Kelenner a écrit :
Les votes "pour" les pleins pouvoirs à Pétain émanaient à part égales de la droite et de la gauche, tandis que sur les 80 votants "contre" on comptabilise 73 élus de gauche et... 7 de droite. La plupart des députés absents étaient également de gauche et n'auraient probablement pas non plus donné leur voix à Pétain. Rien de bien glorieux, comme pratiquement tout ce qui s'est passé en France à cette époque, mais la réalité est que si la résistance à la Collaboration a été minoritaire à gauche, elle a été inexistante à droite. A une poignée d'exceptions qu'on peut presque citer nommément tant la liste est courte, elle a collaboré dans son intégralité.
Qu'est ce qu'il ne faut pas lire. Vous avez appris l'histoire dans la propagande des livres scolaires vous.
A Londres De Gaulle était entouré d'Action Française et de Juifs. .. qui d'ailleurs s'entendaient comme cul et chemise.
Le 1er gouvernement Pétain a une majorité de personnalités de gauche.

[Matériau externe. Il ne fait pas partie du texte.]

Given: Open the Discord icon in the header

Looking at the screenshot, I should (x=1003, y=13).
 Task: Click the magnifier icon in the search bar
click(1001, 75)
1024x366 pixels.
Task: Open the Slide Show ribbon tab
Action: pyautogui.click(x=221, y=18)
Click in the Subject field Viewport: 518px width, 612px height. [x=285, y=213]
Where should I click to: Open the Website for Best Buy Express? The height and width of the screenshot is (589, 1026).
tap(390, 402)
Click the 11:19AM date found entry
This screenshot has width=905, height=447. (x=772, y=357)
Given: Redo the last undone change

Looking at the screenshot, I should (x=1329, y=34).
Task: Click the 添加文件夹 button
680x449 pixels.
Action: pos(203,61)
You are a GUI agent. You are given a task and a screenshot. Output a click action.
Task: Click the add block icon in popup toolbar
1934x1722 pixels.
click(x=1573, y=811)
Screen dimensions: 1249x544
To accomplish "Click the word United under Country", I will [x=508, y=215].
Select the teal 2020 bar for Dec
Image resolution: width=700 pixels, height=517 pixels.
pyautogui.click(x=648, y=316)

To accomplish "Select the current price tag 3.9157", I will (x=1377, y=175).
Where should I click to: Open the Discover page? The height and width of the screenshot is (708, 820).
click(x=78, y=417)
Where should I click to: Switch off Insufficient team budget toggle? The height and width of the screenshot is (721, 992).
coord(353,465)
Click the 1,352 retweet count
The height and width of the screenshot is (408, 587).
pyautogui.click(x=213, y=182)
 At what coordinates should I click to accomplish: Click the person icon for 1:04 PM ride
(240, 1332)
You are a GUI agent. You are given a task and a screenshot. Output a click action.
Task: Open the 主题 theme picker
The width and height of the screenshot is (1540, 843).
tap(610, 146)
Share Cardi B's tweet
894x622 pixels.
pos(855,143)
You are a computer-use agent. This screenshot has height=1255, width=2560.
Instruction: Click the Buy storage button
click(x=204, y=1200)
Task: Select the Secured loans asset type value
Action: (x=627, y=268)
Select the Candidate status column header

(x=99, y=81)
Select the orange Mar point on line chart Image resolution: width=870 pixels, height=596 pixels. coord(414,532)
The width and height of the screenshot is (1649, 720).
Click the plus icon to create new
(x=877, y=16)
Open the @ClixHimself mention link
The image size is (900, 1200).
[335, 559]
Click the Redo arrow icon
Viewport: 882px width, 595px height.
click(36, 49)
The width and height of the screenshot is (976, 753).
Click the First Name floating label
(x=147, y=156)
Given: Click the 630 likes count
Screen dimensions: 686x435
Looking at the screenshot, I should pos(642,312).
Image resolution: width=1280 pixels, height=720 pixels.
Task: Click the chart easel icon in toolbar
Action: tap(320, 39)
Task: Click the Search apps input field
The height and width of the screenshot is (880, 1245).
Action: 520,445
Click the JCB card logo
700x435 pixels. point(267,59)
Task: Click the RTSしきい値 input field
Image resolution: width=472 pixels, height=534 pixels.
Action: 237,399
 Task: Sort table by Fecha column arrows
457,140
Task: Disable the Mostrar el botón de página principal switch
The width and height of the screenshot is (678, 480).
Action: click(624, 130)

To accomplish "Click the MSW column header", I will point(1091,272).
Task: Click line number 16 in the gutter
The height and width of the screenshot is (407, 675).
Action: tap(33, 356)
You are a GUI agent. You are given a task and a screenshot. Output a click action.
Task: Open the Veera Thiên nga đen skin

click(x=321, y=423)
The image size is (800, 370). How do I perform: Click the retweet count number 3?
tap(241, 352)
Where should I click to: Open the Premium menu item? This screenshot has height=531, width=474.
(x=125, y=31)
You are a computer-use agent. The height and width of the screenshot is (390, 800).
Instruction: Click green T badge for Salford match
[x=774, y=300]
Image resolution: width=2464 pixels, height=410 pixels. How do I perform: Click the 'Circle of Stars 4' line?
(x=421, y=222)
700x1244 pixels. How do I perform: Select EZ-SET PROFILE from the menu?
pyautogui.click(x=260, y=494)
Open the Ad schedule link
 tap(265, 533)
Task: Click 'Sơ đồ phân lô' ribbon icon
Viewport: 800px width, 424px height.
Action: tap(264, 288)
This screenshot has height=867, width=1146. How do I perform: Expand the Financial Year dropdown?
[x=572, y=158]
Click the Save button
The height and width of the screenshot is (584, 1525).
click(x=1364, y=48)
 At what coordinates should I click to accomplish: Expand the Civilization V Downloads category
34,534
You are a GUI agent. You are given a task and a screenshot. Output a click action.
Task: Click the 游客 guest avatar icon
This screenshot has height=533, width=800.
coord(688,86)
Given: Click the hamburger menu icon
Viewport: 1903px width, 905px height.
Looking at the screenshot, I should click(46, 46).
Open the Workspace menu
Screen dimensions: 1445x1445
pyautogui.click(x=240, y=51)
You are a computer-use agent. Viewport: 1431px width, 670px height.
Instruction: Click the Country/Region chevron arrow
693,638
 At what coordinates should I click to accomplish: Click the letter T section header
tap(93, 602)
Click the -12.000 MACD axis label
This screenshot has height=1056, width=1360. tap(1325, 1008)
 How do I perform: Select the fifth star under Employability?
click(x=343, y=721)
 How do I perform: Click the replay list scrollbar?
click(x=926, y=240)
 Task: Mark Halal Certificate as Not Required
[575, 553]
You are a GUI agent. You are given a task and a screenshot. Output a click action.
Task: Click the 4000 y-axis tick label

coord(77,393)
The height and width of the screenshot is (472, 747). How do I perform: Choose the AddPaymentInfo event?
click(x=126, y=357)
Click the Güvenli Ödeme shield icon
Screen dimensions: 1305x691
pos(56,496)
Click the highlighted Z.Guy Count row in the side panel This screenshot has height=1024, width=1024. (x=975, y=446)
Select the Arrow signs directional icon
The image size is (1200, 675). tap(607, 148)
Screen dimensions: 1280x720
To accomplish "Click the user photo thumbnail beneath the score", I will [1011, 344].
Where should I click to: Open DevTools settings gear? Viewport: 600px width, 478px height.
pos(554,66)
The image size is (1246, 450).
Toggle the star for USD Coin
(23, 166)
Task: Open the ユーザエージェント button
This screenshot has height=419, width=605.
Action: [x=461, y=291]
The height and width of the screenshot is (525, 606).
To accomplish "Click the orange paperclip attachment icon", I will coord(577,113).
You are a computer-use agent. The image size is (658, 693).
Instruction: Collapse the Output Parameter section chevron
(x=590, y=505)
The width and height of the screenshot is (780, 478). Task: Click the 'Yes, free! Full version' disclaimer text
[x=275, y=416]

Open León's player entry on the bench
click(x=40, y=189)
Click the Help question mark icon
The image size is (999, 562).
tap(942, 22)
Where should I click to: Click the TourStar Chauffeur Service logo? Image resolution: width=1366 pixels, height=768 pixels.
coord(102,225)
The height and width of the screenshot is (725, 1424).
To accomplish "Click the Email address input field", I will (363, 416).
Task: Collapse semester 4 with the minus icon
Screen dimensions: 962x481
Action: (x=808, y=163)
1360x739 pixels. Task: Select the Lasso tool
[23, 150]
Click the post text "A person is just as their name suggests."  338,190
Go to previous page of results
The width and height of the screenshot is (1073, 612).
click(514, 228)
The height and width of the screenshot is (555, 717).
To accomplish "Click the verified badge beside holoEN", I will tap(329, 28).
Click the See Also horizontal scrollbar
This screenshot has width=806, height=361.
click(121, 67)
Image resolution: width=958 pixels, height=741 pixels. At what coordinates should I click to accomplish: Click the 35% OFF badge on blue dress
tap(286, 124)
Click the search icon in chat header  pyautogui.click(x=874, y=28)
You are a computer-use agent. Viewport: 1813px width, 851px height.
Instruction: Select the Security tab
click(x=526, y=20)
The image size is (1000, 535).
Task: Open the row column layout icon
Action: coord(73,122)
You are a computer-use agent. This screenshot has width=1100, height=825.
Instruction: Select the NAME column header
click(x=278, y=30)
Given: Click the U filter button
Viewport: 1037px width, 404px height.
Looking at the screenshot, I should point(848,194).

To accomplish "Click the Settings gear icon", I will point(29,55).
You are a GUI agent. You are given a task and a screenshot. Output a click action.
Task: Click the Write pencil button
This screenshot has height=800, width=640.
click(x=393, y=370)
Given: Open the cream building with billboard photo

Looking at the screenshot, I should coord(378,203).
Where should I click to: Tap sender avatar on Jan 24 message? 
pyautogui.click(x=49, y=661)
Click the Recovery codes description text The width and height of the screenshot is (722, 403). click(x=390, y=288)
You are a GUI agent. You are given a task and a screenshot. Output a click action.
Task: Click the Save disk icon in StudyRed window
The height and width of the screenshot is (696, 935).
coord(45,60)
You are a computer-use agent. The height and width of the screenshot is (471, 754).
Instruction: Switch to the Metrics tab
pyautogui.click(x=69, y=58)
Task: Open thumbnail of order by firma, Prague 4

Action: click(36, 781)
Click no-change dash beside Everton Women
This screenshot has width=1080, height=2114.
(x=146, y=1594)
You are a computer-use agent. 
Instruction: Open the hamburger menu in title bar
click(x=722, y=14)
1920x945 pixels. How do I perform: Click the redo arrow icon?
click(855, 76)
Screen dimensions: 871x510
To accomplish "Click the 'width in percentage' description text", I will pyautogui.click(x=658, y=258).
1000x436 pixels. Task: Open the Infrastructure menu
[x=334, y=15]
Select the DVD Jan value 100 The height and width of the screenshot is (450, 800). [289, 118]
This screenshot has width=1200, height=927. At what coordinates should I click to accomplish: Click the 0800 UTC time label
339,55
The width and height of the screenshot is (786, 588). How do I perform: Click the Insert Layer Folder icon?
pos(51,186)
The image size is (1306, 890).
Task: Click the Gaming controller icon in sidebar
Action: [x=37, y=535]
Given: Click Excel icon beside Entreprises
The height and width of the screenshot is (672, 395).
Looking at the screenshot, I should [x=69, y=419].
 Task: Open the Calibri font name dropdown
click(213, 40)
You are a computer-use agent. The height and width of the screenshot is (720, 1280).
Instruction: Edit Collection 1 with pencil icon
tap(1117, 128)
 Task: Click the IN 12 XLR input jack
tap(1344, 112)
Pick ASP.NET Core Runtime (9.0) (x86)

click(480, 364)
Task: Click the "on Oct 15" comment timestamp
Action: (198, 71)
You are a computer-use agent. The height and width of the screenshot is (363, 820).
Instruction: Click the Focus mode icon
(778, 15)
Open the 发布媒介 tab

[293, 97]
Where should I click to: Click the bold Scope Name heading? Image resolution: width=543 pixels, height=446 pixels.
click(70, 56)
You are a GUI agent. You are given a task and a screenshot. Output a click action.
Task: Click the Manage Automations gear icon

Dans l'ensemble la France c'est plutôt très bien comporté: 92% de survie de juifs français, 1ere Armée de 500 000 hommes, résistance assez efficace, surtout au niveau du renseignement, d'ailleurs composée à part à peut prêt égale de personne de gauche et de droite, en comptant les communistes.
La résistance inexistante à droite, mais putain quel lobotomisé vous faites.
C'est HS, votre cas semble désespéré, donc soyons bref:
Les itinéraires de Jacques Doriot et de Marcel Déat, deux personnalités importantes de la gauche pacifiste des années 1920, devenus les chefs des deux plus importants mouvements collaborationnistes durant l’Occupation (Parti populaire français et Rassemblement national populaire), sont révélateurs de cette évolution. À l’inverse, Gilles Renault, nationaliste proche de Charles Maurras, futur colonel Rémy, et Marie-Madeleine Fourcade, nationaliste anticommuniste, chefs des deux plus importants réseaux de la Résistance française (la Confrérie Notre-Dame et Alliance) illustrent parfaitement l’importance de la droite dans la lutte contre l’occupant. On pourrait multiplier les exemples à ce sujet.
https://www.atlantico.fr/decryptage/357 ... ue-lormier
Que dire de tous ces premiers résistants qui étaient des monarchistes de l’Action française — Daniel Cordier, le secrétaire de Jean Moulin, De Vawrin le chef du BCRA (le service secret gaulliste), le fameux colonel Rémy premier agent du général de Gaulle en France occupée —, voire issus de la mouvance de la Cagoule — Guillain de Bénouville, chef du mouvement Combat, François Mitterrand ? Avec la défaite et l’occupation, « l’extrême droite » a éclaté en plusieurs courants, les uns allant vers la révolution totalitaire nazie (Doriot et son PPF), les autres vers le régime réactionnaire et autoritaire de Vichy bientôt engagé dans la collaboration, et les troisièmes entrant tête baissée dans la Résistance par nationalisme et détestation de l’Allemagne pangermanique. Le général de Gaulle lui-même était un conservateur catholique et nationaliste, violemment critiqué pour cela, encore en juin 1941, par les communistes français : c’est pourtant lui qui a lancé le cri de ralliement initial et a dirigé de main de maître le combat pour que la France retrouve sa place de nation indépendante à la Libération.